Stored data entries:
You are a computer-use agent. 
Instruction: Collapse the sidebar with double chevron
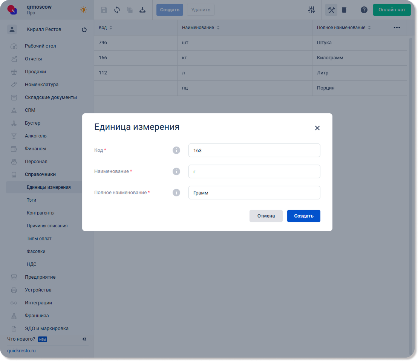point(84,339)
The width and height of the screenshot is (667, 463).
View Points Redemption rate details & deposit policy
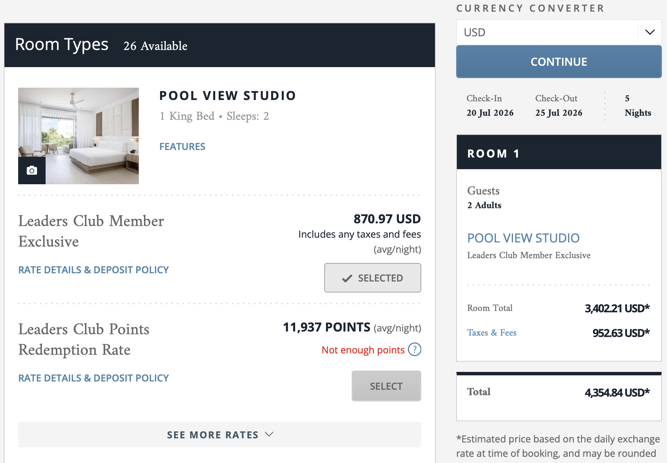click(x=94, y=378)
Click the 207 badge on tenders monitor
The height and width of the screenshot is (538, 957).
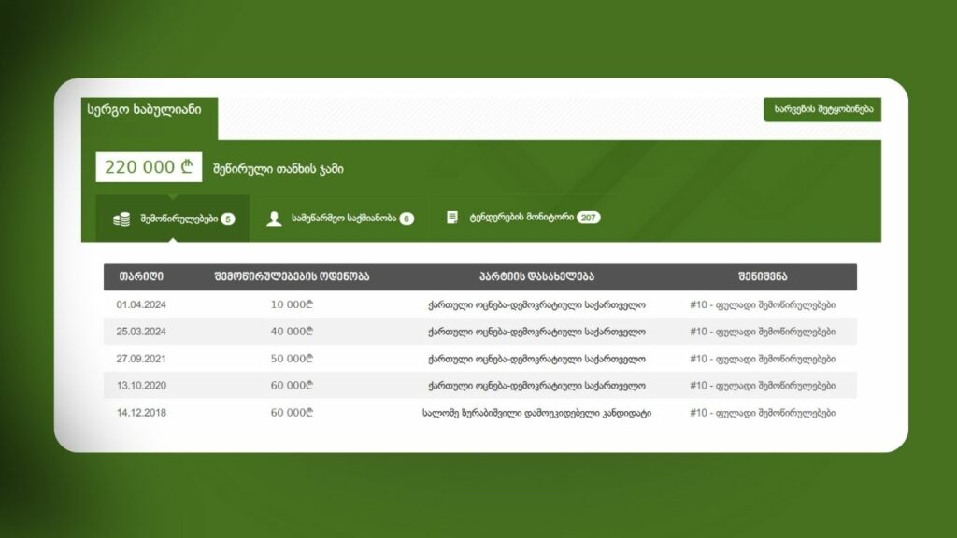pos(588,218)
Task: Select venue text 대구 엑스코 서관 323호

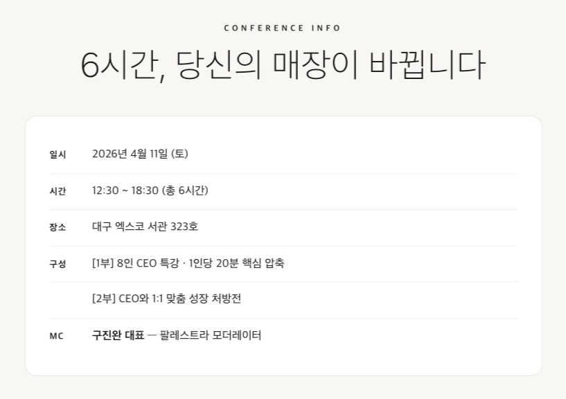Action: [x=145, y=227]
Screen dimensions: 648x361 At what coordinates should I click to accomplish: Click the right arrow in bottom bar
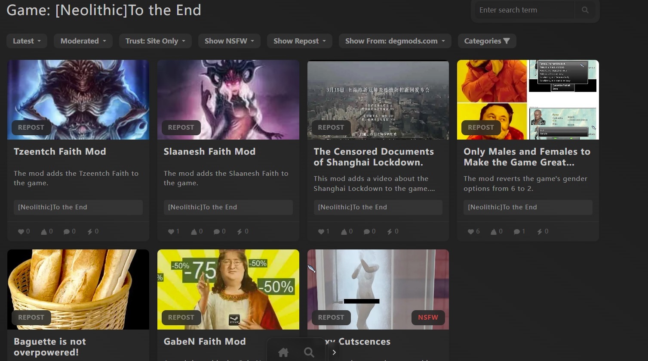click(x=334, y=352)
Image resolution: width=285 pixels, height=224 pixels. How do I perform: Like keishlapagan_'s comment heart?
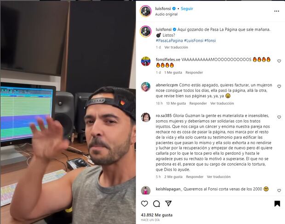279,190
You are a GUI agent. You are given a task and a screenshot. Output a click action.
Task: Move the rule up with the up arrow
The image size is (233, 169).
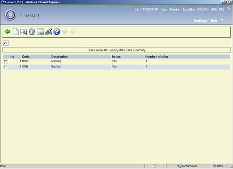[65, 32]
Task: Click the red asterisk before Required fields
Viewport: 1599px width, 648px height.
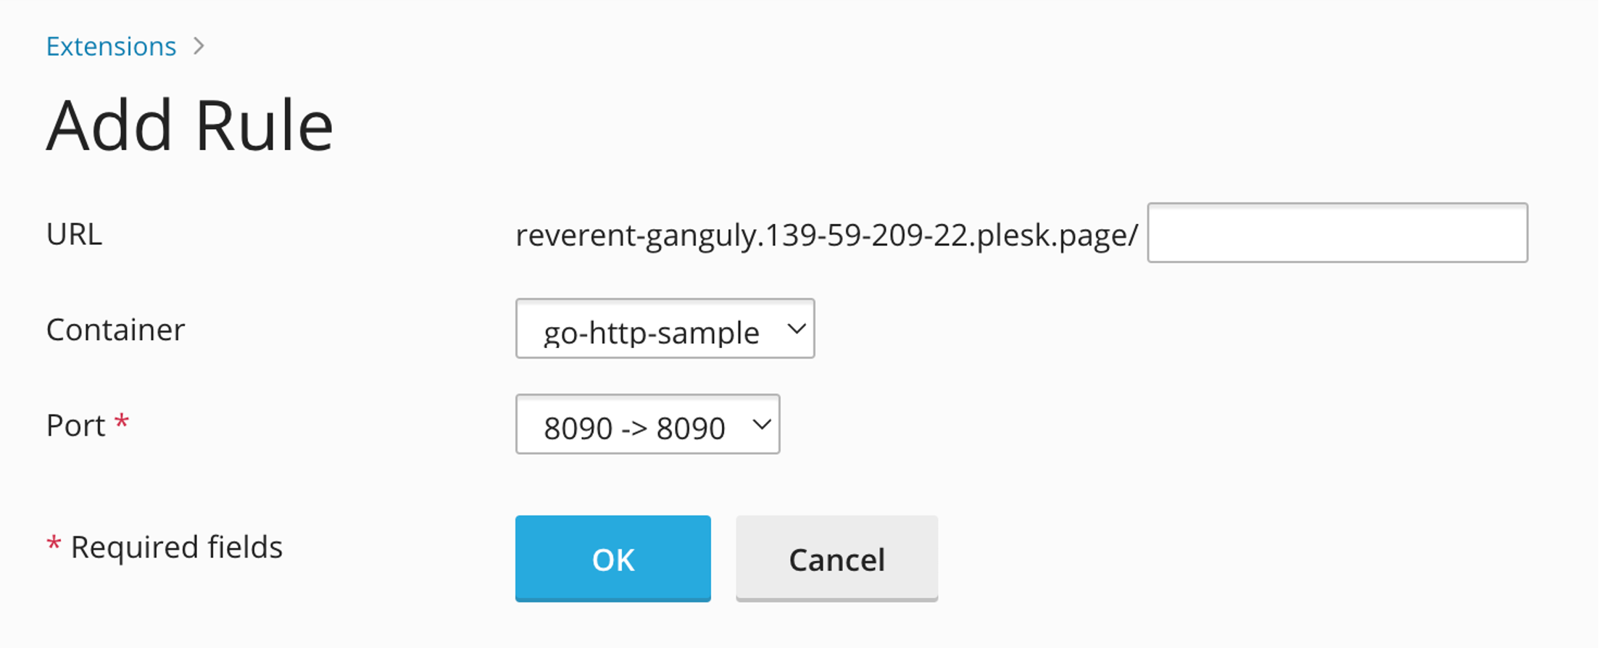Action: (54, 546)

Requirement
Only lines holding the word "agent" are wanted, so copy each of them from the records above.

Response
You are a computer-use agent. 
You are a GUI agent. You are given a task and a screenshot. Output a click action.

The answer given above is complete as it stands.